Co-author of the paper here. The repo https://github.com/FastFilter/fastfilter_cpp contains all the source code and benchmarks. Yes, construction of the xor filter is slower, but I wouldn't say massively. You should probably compare Bloom 12 against Xor 8, as those have similar false positive rates. Bloom 12 is 60 ns/key, versus Xor 8 at 110 ns/key. Cuckoo filter is somewhere between. Those number don't include calculating the hash code of a key, which might be another 30 ns/key or so.
What is your use case? Maybe Blocked Bloom might be better (if you have the memory).
Thanks, found the benchmarks (your blog links primarily to different repo, "/xorfilter").

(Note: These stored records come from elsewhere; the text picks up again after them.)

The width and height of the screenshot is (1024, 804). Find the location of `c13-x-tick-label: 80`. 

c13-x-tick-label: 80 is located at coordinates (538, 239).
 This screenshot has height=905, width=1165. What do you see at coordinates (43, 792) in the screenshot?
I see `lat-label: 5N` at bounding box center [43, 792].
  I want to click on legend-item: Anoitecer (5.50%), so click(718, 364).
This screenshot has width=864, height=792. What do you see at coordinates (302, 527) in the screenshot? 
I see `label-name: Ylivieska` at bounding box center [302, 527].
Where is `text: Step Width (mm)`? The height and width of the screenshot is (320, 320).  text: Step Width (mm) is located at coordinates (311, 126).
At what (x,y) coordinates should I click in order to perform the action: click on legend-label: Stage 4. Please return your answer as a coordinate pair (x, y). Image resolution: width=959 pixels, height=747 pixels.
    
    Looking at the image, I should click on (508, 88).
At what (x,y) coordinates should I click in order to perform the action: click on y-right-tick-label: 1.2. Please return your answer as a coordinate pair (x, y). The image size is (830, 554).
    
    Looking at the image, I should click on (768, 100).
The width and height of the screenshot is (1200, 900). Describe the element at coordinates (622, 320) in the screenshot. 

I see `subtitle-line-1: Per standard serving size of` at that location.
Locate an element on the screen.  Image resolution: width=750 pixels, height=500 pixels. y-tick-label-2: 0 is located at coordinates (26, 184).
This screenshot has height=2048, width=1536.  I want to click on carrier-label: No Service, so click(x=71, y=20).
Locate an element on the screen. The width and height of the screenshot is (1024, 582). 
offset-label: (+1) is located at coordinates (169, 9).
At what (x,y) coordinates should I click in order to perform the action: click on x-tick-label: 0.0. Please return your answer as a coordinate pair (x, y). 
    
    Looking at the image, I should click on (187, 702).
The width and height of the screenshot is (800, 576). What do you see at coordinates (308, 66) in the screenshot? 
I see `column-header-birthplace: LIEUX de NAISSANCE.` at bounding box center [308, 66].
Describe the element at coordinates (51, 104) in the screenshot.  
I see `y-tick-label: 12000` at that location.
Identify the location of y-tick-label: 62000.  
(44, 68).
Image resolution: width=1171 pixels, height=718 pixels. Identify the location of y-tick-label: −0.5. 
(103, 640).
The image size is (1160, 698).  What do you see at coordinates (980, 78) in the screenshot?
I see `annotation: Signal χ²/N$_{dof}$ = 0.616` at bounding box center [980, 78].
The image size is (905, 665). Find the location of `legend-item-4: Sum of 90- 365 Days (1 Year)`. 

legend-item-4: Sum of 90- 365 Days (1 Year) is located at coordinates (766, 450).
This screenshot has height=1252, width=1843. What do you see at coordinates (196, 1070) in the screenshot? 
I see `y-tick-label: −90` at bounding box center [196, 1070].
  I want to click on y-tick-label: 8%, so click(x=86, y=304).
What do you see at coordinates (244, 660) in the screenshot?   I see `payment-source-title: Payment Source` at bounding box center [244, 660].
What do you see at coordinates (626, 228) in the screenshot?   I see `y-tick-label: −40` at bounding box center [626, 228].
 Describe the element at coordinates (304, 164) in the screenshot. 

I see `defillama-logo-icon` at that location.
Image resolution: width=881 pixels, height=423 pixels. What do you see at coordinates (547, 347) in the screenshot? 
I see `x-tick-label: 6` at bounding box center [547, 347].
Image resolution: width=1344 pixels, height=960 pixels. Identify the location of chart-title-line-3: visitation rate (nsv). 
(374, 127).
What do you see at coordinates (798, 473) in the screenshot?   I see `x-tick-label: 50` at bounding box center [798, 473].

My use case is a new kind of debugger (https://BugJail.com), which works by capturing 20+ million events per second from running application, and then reconstructing model of program execution from the raw events. With 20+ million events per second that 110ns per key is just not going to work..
Very interesting! If both construction and lookup need to be very fast, and if you do have enough memory, then I would say a blocked Bloom filter would be best (without knowing your use case in detail). With a regular Bloom filter, you will have lots of CPU cache misses. Cuckoo and xor filter might make sense if you can do (batch) construction in background threads, multiple filters concurrently. That way you can save memory.
The filters are used to seek from database files, so lookup/query side performance is not major issue (Xor filters were mainly interesting because of the smaller size). Normally a secondary index would do the job fine, but because of the high sustained rate there is no time to write it. And all CPU cores are already maxed out, so moving more to background doesn't provide net-benefit..
That is a very interesting project that you have on the go there, it doesn't happen often that I see tools that I think might be game changers coming along and this just might be one of those.
I know, I asked dang to fix it but he refused. I'll have to live with it I guess.
What I like about your project is that I've always felt that debuggers and such give us the same 'von Neumann' view of running programmers that we feel our CPU has. It's a bit like trying to figure out why your car won't start when all you have is a view through a microscope. And besides that, it is quite often that which is not happening that is indicative of an issue and debuggers usually allow you to focus only very well on everything that does happen.
Maybe you feel that way because that's exactly what debugger was designed for: CPU register access in assembler programs..
It's pretty insane that every other aspect of software engineering has changed so dramatically since the 1970s, but debugger has remained fundamentally unchanged for almost half a century now.
Also.. next BugJail beta will have SQL queries against captured program execution (select * from field_write join method_call...) to test hypothesis about runtime behavior. If you can express "that which is not happening" in SQL and get back 0 rows, then it didn't happen. Do you think this could solve your need?
The website mentions a waiting list. Can you point me in the direction of where I can get email notifications about this project? Would be very interested in this for .NET. Is it similar to https://devblogs.microsoft.com/dotnet/debugging-net-apps-wit... ?
The underlying technology in BugJail and Microsoft TTD is somewhat similar (capturing based), but the functionality build on top of that is very different: Microsoft TTD still looks and works like "normal debugger plus back button", while BugJail is total redesign from scratch and looks nothing like any traditional debugger.
I know it's frowned upon to say this at HN, but I'm beginning to wonder who's reading the actual page. At least to me the page seems pretty clear about it:
>The xor filters takes a bit longer to build, but once built, it uses less memory and is about 25% faster in some demonstration test.
When they say "faster," they mean for querying. Which is actually pretty useful for a lot of use cases where bloom filters are used today.
To be clear, I wrote specifically "construction performance".
The blog already stated that "build is bit slower", so i was mainly commenting that instead of "bit slower" it is actually order of magnitude slower (in some cases).
According to the paper, the query side performance is indeed faster, so they are not misleading in any way.
What is your use case? Maybe Blocked Bloom might be better (if you have the memory).